His injury happened in November 2008 when Mr. Wiens, now 26, was painting his church as a volunteer: His head got too close to a high-voltage power line, and he lost almost his entire face from the burns.

For 90 days, doctors kept him in a medically induced coma while they performed surgeries and he breathed through a ventilator. Many people did not think he would make it out of the intensive care unit, said Dr Jeffrey Janis of Parkland Hospital and University of Texas Southwestern Medical Centre in Dallas, who has treated him from the time of his accident.

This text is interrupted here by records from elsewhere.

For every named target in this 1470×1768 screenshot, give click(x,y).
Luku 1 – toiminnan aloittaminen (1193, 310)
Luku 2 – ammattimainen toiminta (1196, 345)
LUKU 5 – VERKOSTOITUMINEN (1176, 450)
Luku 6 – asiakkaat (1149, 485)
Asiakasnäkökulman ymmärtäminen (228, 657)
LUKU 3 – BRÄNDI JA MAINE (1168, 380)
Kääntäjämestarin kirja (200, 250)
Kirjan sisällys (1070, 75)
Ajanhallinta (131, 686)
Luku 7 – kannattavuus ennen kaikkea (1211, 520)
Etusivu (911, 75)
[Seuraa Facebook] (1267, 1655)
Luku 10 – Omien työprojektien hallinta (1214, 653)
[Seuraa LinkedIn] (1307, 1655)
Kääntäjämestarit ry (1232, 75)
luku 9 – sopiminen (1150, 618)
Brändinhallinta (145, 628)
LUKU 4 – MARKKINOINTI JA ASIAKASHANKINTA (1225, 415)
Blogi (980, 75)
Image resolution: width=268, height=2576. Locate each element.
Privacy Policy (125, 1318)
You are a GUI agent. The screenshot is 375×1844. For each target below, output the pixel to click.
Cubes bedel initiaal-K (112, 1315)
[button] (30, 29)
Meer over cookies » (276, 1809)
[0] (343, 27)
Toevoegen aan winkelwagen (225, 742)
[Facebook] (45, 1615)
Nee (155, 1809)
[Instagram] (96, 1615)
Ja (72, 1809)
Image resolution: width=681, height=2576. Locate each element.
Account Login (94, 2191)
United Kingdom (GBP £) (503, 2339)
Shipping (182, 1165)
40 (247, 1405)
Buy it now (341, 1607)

“I started at the edge and worked my way in,” said Mr. Wiens, who is blind from the accident. “I had a nose, I had eyelids, and I had lips. I was amazed.”

In a 15-hour procedure in mid-March, doctors gave Mr. Wiens a donor forehead, nasal structure, nose, lips and facial skin.

They also transplanted underlying muscles and nerves that will allow Mr. Wiens to have sensation and movement in his face.

Mr. Wiens is impressed by how his new face, from an anonymous donor, is gradually becoming part of him. He was lucky to find a match, doctors said, because previous skin grafts he had using donor tissue primed his immune system, making it more likely it would reject subsequent donor tissue.

“When I woke up, and I was able to feel I had features again — eyes and a nose and a mouth — I even said out loud that this could not be medically possible,” said Mr. Wiens. “But here I am today.”

Mr. Wiens said his face “feels natural, as if it has become my own”. He says he will also have surgery to remove excess tissue under his chin and to repair a slight droop around the right side of his lip.

Mr. Wiens' experience represents a new frontier for reconstructive surgery, CNN quoted Dr. Janis as saying.